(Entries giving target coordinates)
◇ ◇ ◇ ◇ ◇

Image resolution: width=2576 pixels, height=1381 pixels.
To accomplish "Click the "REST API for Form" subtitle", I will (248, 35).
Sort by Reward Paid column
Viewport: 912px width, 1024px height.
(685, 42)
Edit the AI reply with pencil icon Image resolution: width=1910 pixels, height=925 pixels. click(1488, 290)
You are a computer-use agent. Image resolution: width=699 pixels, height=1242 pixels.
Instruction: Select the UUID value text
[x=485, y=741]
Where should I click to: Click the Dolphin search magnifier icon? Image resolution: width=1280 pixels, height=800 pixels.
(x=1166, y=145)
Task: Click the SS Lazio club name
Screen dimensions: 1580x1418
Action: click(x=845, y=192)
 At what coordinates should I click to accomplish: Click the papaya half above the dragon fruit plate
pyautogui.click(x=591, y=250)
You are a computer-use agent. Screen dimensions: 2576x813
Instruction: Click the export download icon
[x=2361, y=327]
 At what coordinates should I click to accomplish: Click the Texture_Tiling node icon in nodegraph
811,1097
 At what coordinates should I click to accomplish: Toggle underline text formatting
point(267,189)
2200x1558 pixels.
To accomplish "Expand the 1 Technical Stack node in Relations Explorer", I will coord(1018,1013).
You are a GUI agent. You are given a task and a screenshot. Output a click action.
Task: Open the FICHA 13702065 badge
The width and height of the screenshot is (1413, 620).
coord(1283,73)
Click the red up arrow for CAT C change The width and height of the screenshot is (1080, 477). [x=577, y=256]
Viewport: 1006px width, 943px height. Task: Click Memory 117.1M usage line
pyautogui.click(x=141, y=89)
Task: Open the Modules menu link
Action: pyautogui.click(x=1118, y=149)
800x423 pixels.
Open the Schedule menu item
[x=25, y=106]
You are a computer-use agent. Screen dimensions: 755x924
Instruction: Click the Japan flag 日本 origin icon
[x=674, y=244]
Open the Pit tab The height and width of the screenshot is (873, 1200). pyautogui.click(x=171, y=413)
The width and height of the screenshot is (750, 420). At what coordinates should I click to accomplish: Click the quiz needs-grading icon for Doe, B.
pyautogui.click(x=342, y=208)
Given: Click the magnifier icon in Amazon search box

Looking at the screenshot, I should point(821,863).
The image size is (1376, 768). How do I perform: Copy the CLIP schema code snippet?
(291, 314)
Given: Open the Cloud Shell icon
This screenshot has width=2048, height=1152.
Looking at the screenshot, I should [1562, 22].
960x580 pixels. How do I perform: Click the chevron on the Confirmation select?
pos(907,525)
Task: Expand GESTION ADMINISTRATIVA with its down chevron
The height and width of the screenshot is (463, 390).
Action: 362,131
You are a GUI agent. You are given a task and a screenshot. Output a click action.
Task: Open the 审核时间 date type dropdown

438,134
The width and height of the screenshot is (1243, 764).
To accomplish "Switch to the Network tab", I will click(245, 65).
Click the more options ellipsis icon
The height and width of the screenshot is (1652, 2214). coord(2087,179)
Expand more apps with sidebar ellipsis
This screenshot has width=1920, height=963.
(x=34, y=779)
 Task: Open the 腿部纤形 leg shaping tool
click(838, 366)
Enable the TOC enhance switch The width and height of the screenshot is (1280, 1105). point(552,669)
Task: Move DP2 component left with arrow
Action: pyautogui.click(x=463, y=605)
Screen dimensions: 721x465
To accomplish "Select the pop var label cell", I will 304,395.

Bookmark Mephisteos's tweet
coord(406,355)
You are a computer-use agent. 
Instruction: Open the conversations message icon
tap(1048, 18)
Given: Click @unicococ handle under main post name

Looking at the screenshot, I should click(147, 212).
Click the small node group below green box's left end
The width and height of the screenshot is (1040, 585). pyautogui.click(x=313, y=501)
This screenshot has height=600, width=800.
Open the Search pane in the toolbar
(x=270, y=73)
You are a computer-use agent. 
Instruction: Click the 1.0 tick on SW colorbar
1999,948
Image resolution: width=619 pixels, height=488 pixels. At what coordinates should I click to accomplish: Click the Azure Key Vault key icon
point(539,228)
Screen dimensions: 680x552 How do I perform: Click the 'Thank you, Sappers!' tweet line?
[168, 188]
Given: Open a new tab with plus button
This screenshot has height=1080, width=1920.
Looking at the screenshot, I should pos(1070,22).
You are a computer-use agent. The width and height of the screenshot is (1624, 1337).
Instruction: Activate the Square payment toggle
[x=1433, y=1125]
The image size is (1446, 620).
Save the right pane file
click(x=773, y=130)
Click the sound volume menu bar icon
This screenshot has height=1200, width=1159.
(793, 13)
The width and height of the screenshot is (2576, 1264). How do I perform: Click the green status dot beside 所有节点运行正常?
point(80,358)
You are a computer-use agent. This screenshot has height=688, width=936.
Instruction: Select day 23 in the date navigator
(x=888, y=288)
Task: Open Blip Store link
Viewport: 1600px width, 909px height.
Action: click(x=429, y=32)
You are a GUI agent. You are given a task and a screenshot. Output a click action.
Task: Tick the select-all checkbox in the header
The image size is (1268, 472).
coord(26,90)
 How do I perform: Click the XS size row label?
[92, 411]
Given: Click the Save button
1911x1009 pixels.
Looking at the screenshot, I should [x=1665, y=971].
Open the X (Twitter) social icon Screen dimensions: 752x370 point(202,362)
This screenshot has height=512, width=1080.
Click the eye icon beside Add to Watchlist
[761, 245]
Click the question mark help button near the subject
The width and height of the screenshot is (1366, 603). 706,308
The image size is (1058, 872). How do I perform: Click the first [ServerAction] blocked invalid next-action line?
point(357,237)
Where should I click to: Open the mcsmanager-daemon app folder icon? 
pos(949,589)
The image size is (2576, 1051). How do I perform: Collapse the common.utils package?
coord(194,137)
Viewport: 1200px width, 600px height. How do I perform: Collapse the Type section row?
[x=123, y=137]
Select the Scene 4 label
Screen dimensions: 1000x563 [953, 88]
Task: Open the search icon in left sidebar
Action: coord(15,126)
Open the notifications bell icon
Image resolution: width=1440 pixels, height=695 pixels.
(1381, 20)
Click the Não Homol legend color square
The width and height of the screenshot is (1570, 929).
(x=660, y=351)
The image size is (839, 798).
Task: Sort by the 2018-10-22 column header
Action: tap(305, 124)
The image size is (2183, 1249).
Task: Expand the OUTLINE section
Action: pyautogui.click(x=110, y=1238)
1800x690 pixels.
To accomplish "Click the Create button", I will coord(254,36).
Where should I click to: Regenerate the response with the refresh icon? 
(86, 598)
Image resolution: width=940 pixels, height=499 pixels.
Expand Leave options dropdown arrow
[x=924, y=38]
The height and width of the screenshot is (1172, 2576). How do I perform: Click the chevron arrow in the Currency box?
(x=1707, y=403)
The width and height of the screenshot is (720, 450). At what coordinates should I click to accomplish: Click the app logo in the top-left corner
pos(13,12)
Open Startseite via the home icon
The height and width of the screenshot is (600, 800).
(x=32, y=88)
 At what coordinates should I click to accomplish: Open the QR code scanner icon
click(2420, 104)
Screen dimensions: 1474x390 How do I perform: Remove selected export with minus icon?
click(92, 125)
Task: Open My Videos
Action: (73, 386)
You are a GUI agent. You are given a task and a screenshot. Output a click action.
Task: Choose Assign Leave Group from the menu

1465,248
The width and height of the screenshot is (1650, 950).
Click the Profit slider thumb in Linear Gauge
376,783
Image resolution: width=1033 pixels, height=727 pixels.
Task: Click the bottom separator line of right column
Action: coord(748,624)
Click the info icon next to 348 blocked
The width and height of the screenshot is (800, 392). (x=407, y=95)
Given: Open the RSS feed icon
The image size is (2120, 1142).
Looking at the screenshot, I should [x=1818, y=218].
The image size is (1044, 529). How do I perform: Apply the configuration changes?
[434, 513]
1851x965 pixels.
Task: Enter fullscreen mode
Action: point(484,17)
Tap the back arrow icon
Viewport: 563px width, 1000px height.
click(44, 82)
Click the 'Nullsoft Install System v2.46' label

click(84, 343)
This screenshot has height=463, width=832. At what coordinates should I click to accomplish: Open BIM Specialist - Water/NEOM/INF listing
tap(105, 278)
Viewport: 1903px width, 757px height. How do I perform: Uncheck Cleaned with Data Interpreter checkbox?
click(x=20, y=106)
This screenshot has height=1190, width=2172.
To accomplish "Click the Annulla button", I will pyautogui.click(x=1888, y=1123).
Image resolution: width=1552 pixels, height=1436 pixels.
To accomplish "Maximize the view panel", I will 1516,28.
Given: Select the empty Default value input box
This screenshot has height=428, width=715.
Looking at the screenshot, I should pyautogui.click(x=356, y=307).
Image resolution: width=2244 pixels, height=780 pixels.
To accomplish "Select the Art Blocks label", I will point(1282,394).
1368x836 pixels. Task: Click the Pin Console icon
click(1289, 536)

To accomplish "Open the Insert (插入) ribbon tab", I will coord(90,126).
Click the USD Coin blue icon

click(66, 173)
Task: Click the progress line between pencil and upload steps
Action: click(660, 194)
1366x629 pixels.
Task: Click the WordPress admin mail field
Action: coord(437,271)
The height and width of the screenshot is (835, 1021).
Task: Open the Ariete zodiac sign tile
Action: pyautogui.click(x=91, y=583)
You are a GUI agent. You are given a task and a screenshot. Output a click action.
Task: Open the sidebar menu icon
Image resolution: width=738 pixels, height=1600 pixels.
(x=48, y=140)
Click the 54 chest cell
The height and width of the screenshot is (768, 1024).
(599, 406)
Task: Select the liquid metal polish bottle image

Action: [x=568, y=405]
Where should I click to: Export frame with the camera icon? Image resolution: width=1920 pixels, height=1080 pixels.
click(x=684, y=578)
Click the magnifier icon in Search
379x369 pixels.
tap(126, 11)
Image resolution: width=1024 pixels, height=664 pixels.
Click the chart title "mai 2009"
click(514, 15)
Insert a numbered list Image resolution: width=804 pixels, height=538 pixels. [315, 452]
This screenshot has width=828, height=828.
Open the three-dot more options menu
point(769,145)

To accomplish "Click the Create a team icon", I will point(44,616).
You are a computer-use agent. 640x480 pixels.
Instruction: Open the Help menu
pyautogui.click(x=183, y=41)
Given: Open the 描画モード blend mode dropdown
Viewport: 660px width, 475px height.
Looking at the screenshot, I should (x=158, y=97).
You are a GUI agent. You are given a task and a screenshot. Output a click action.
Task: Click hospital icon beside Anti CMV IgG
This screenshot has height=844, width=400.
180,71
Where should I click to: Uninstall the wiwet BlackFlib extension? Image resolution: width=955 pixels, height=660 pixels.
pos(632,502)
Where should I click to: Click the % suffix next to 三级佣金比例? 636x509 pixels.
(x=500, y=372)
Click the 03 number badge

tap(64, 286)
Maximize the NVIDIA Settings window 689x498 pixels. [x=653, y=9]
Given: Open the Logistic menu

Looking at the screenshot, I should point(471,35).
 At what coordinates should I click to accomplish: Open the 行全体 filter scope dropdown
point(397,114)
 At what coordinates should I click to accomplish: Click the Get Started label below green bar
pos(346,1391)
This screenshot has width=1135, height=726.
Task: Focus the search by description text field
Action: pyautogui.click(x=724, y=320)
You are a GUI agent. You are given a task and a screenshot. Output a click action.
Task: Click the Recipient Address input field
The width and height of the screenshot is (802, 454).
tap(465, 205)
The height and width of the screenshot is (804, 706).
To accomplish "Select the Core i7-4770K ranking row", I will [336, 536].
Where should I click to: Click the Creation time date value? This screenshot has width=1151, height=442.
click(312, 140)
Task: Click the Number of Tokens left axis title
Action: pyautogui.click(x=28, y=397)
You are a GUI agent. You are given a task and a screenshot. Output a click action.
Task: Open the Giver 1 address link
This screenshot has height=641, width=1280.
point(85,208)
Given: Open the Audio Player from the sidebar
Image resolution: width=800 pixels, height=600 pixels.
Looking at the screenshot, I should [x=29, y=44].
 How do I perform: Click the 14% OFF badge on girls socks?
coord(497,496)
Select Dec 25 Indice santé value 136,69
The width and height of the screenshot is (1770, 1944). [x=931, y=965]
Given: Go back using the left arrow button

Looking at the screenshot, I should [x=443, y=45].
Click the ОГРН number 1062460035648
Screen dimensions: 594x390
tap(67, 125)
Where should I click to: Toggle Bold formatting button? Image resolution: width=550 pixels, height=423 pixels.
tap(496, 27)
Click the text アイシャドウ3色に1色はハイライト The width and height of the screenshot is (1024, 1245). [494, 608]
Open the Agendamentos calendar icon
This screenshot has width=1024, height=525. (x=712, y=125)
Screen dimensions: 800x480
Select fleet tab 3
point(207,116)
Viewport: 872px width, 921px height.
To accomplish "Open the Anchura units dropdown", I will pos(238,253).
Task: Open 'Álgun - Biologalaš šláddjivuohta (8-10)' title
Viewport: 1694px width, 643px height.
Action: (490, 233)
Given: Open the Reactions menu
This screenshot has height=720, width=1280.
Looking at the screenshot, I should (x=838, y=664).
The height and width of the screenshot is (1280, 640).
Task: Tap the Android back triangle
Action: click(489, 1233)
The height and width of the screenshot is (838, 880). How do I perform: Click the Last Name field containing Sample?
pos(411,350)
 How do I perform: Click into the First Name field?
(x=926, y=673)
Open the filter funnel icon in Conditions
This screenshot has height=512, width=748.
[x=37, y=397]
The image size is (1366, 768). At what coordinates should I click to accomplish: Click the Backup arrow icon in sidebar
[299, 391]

◇ ◇ ◇ ◇ ◇

Put everything in the records from the line containing "At what coordinates should I click to accomplish: Open the QR" down to the line containing "will pyautogui.click(x=1888, y=1123).", both included, into a numbered list, leaving out blank lines.

1.  At what coordinates should I click to accomplish: Open the QR code scanner icon
2. click(2420, 104)
3. Screen dimensions: 1474x390 How do I perform: Remove selected export with minus icon?
4. click(92, 125)
5. Task: Open My Videos
6. Action: (73, 386)
7. You are a GUI agent. You are given a task and a screenshot. Output a click action.
8. Task: Choose Assign Leave Group from the menu
9. 1465,248
10. The width and height of the screenshot is (1650, 950).
11. Click the Profit slider thumb in Linear Gauge
12. 376,783
13. Image resolution: width=1033 pixels, height=727 pixels.
14. Task: Click the bottom separator line of right column
15. Action: coord(748,624)
16. Click the info icon next to 348 blocked
17. The width and height of the screenshot is (800, 392). (x=407, y=95)
18. Given: Open the RSS feed icon
19. The image size is (2120, 1142).
20. Looking at the screenshot, I should [x=1818, y=218].
21. The image size is (1044, 529). How do I perform: Apply the configuration changes?
22. [434, 513]
23. 1851x965 pixels.
24. Task: Enter fullscreen mode
25. Action: point(484,17)
26. Tap the back arrow icon
27. Viewport: 563px width, 1000px height.
28. click(44, 82)
29. Click the 'Nullsoft Install System v2.46' label
30. click(84, 343)
31. This screenshot has height=463, width=832. At what coordinates should I click to accomplish: Open BIM Specialist - Water/NEOM/INF listing
32. tap(105, 278)
33. Viewport: 1903px width, 757px height. How do I perform: Uncheck Cleaned with Data Interpreter checkbox?
34. click(x=20, y=106)
35. This screenshot has height=1190, width=2172.
36. To accomplish "Click the Annulla button", I will pyautogui.click(x=1888, y=1123).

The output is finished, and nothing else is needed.